The Man with My Face is a 1951 American film noir directed by Edward Montagne featuring Barry Nelson, Carole Mathews and Lynn Ainley. The film marks Jack Warden's movie debut.

Though the original novel is set in California, the movie takes place in Puerto Rico. It is the only film noir shot on location in that country.

Plot
The film is set in Puerto Rico, where Charles "Chick" Graham (Nelson) has settled down after the war to run a small business with his old army buddy (now his brother-in-law) Buster Cox (Harvey). Graham comes home one evening to find his wife, Cora (Ainley), acting as if he is an insane stranger.

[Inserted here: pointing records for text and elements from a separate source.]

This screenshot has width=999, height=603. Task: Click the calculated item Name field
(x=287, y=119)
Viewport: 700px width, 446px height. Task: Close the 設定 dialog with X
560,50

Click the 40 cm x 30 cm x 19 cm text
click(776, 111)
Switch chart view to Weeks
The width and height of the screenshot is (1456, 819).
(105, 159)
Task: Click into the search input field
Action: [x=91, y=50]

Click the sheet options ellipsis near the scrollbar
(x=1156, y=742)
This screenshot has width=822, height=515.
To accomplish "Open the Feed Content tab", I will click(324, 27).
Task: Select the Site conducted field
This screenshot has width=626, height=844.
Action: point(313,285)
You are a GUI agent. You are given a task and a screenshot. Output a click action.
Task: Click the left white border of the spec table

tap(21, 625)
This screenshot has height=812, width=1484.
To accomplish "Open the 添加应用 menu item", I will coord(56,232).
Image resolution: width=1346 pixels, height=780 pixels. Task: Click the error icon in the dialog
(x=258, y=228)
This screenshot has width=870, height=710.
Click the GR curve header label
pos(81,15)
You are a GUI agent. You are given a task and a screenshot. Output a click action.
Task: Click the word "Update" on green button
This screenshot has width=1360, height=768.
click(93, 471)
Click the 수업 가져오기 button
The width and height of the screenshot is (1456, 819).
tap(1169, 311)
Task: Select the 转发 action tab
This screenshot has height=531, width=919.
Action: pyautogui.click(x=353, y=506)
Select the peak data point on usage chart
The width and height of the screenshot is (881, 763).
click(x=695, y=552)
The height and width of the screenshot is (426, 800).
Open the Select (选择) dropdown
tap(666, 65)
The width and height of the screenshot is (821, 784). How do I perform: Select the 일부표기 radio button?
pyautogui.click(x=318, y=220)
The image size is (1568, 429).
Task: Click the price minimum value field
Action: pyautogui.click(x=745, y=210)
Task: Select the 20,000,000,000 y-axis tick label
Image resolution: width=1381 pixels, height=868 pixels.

A man who looks exactly like him, Albert "Bert" Rand (Nelson), has taken his place and is playing cards and drinking in his living room. Neither Cora nor Buster — not even Graham's dog — recognizes Graham; they think that he, rather than Rand, is the double.

Meanwhile, his face has shown up on the front page of newspapers as a bank robber in Miami who made off with half a million dollars. As Graham runs from the police, he attempts to solve the mystery with the help of Mary Davis (Mathews), an old girlfriend whom he jilted to marry Cora. Mary's protective brother, Walt Davis (Warden), is wary, but soon joins Graham in trying to figure out the puzzle.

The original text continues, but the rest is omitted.